Thursday, February 18

"Turkish-backed rebels fire U.S. manufactured missiles at U.S. backed rebels"

[banging her head on the keyboard] AMN has the story, which ends with this observation, 
However, there is not much the U.S. can do anymore, as their Gulf allies have invested too much time and money in proliferating weapons to groups that fall short of being considered “moderate”. All the U.S. government can do now is watch this comedy of errors from afar.
Beyond qualifying "comedy' with "macabre" there's not more than can be said about the debacle. 

In other Screw-Up News, Tony Cartalucci and his pesky long memory dredged up embarrassing information on just who's in control of Azaz, the Syrian city Erdogan has vowed to defend to the last drop of Turkish blood to protect his 'Turkish brothers" there:
For several days now, Turkey has been firing across the border at the pivotal Syrian city of Azaz. The city is on the verge of being overrun by Kurdish fighters who will for all intents and purposes shut down one of ISIS' last remaining logistical hubs supplying their fighters in Syria from Turkey.
Turkey has vowed not to allow the city fall and has implied it is willing to go as far as invade Syria to ensure that it doesn't.
While Turkey poses as an enemy of ISIS and has not mentioned its presence in the city of Azaz or why it would attempt to protect them, it would be in 2013 that the BBC itself would declare Azaz "seized" by the terrorist group. In their article, "Isis seizure of Syria's Azaz exposes rebel rifts," the BBC would report:
...the Free Syrian Army lost the town of Azaz to the Islamic State in Iraq and Syria, or Isis, the most hardline group linked to al-Qaeda on the rebel side. As a measure of the grip the jihadis have in Azaz, one eyewitness inside the town said no-one was smoking on the streets - tobacco is forbidden according to strict Islamist doctrine.
Other reports from last year indicated that ISIS was either near or in the city -- suggesting not that it had ever lost control of Azaz but that at various moments during the conflict it suited the West and its regional allies better to pretend "moderate rebels" held it instead.

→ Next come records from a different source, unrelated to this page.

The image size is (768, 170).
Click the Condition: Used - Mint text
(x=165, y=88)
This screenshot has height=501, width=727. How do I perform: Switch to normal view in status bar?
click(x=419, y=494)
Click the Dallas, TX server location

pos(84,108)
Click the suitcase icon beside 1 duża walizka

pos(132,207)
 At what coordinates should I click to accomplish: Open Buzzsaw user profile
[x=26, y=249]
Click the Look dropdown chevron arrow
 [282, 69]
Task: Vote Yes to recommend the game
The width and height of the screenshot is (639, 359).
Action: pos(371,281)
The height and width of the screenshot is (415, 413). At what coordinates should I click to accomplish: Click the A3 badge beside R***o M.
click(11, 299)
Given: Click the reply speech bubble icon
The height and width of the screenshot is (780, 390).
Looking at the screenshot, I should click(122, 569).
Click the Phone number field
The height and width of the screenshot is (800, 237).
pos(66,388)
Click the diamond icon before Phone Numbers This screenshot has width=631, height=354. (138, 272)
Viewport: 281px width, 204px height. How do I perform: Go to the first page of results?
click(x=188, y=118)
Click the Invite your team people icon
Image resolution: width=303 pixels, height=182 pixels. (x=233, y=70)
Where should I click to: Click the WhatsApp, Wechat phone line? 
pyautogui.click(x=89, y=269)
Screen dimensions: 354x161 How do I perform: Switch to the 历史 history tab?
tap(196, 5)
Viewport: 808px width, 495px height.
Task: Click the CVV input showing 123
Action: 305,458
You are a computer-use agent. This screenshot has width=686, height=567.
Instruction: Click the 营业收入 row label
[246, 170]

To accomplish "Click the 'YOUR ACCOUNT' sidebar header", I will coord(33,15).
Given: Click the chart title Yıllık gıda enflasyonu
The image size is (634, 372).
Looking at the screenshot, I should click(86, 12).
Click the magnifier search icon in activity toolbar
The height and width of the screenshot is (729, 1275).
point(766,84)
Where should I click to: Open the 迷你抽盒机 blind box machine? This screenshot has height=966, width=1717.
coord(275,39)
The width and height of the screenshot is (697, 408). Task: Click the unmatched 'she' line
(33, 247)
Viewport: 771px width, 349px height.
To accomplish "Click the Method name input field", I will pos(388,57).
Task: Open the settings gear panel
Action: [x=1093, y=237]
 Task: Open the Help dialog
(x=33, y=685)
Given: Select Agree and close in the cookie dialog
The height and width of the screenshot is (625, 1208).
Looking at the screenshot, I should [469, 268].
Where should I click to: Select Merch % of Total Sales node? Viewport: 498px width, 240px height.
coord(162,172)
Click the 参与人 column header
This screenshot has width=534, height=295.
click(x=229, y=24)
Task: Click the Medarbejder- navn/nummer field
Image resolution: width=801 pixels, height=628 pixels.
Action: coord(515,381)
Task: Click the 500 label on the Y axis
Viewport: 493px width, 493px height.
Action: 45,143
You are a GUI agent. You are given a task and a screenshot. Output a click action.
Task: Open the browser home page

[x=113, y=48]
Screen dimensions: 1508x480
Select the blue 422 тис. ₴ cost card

It should be noted that in all Western media stories, it is never precisely mentioned who the Kurds are fighting in Azaz -- because it is ISIS. 
Considering this, Turkey would be quite literally intervening to save ISIS and other hardcore terrorist groups sharing the city with it.
Tony is less hopeful than AMN that the USA can do little in response to Turkey's machinations; he closes with these grim observations:
While the US and Europe attempt to distance themselves from Turkey, they have at the same time committed to a campaign of disinformation attempting to frame ongoing security operations moving ever closer toward Turkey's border as "targeting civilians" and attacking "moderate rebels" at the expense of fighting ISIS.
This is to lend Turkey and Saudi Arabia rhetorical cover, however tenuous, ahead of any actual intervention.
What will ultimately determine whether this remains mere "saber-rattling" or transforms incrementally into wider war, will be the actual deterrence Syria and its allies, including nuclear-armed Russia, are prepared to meet continued provocations with.
The next few days pose a critical test to Syria and its allies - a test that may determine whether or not this conflict passes through the gateway toward greater war.
As to whatever happened to all those Syrian "moderates" -- according to what the co-founder and acting head of the Kurdish PKK, Murat Karayılan, told RT:
It was the interference of Ankara and Riyadh that stripped the Syrian opposition of the remaining democratic and moderate attributes, Karayılan added.
That would make sense; the big fish eat the little fish and in Syria who gets the most weapons, ammo, training and funding determines which fish get big. 

Karayılan also told RT that the PKK has "documentary evidence" that Turkey's regime is a supporter of jihadis operating in Syria:
“Along with Saudi Arabia and Qatar, Turkey has been sponsoring jihadists [in Syria] that emerged from Al-Qaeda… These states backed and armed radical Salafi groups, which base all of their actions on sharia [law],” he said.
He thinks Turkey's aspiration to be a regional leader "forced it to get bogged down in the Syrian crisis."  I'm not so sure that's the main driver, at least not since the Russians entered the fray; it could simply be the threat of lost money from oil smuggling. 

The smuggling operation is so big, and involves so many countries, I don't see how it could have ever been merely a family affair. I think Turkey's regime was fully involved, leading to the question of how much revenue it stands to lose when -- or if -- the Iraqi and Syrian smuggling routes are sealed off.